- **PARTS OF THE EXERCISE**:
1: Reproduce the passage of the essay on facing death starting at "The sealing-off of" and ending at "be hidden away.".
2: Continue the essay on how we face death from the point where it stops.
***** EXCERPTED TEXT *****
Johann Hari: We've forgotten how to face death
A culture that believes it it sick and spooky to see its dead forgets how to live
In our taboo-less, porn-soaked culture, we have one subject left that makes us fall silent and look away. Nobody wants to discuss death. We view anybody touched by it – the bereaved, undertakers, morticians – with wriggling discomfort. Images of death are the only ones scrubbed from our news reports.
We demand our own dead be whisked away unseen. We are the first human society in history to insulate ourselves like this from the inevitable end of our own stories – and it is a taboo that disfigures our lives.
I have been thinking about this partly because of the retching response to the public dying of Jade Goody – and because I just spent a day staring at corpses.
I went to the Body Worlds exhibition in the Millennium Dome, where the dead – from foetuses to the elderly – are preserved and posed for us all to see. The meat that once was a pregnant woman, or a sportsman, or a baby, is stripped down, its inner workings explained.
The man who created this exhibition, Professor Günther von Hagens, is regarded by many as strange, or even sick. Yet in historical terms, we are the strange, sick exception. Every other wave of human beings has stared at corpses and the cold reality of death as a matter of course. You don't have to read much Victorian fiction, for example, to see how death was an everyday presence. Every child saw his dead relatives, and spent swathes of his life in mourning dress as a public marker of grief.
A popular Victorian hymn went: "There are short graves in the churchyard, round/ Where little children buried lie,/ Each underneath his narrow mound,/ With stiff cold hand and close shut eye." You don't have to spend much time in sub-Saharan Africa to see how death is held close and seen raw.
The sealing-off of death is a recent shift in Western culture, born in the mud and blood of the trenches. The scale of the First World War slaughter was so vast that mourning dress had to be abandoned, and the battalions of bodies couldn't be returned to their families. This is when mourning shifted from being based on the corpse to being based on memory – and death began to be hidden away.
***** GIVEN DATA *****
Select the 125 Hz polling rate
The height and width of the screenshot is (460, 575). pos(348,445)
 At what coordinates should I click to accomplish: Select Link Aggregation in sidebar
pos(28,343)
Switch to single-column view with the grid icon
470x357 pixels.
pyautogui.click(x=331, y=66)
*****
- **RESPONSES IN ORDER**:
1:
The sealing-off of death is a recent shift in Western culture, born in the mud and blood of the trenches. The scale of the First World War slaughter was so vast that mourning dress had to be abandoned, and the battalions of bodies couldn't be returned to their families. This is when mourning shifted from being based on the corpse to being based on memory – and death began to be hidden away.

2:
Gradually, we have taken this further and further. I didn't see a dead body until I was 23, and even then, it was only because I was a journalist. Of course, this is in part a side effect of a totally positive development. We all live longer thanks to the dazzling advances of medical science, and most of us die in hospitals receiving treatment. But this has enabled us to take a natural human instinct – the denial of death – too far.
Death will always be hard to contemplate, particularly when we abandon the anaesthetics offered by religion. As Philip Larkin put it: "Not to be here,/ Not to be anywhere,/ And soon; nothing more terrible, nothing more true." But it only becomes more frightening – and more corrosive – if we suppress our fears, and it produces strange dysfunctions in how we live.
This occurred to me when I saw my grandfather's corpse last year. He was waxy and absent, and all his complex experiences and thoughts were simply gone. This is it, I thought. This is what you are: a slab of meat, invested with meaning by other hunks of meat, until you too rot. This is what Von Hagens's corpses say as they show you their sinews and synapses so emptily.
Yes, there is something depressing about this. Of course there is. In his autobiographical book about death, Nothing to Be Frightened Of, Julian Barnes writes: "It is difficult for us to contemplate, fixedly, the possibility, let alone the certainty, that life is a matter of cosmic hazard, its fundamental purpose mere self-perpetuation, that it unfolds in emptiness, that our planet will one day drift in frozen silence, and that the human species will completely disappear and not be missed, because there is nobody and nothing out there to miss us. That is what growing up means. And it is frightening prospect for a race that has for so long relied on its own invented gods for consolation."
Yet there is something exhilarating in the truth of it too. When you rush around pretending your life is eternal and for ever, you use it casually and wastefully, like any other resource you imagine is not going to run out. But when you are forced to see how finite it is, this seems almost scandalous. A culture that doesn't see its dead – that believes it is sick and spooky to do so – forgets how to live.
The most powerful explanation of this view that I know is the 1999 novel Being Dead by Jim Crace. It opens with two doctors of zoology – Joseph and Celice – wandering to some remote sand dunes, where they are suddenly and inexplicably beaten to death.
We expect to be told the story of their lives and murder, but instead, we simply watch as their bodies rot. Crace writes: "No one could tell what kind of man he was, what kind of woman she had been. Their characters had bled out on the grass... The plain and unforgiving facts are these. Celice and Joseph were soft fruit. They lived in tender bodies. They were vulnerable. They did not have the power not to die. They were, we are, all flesh, and then we are all meat."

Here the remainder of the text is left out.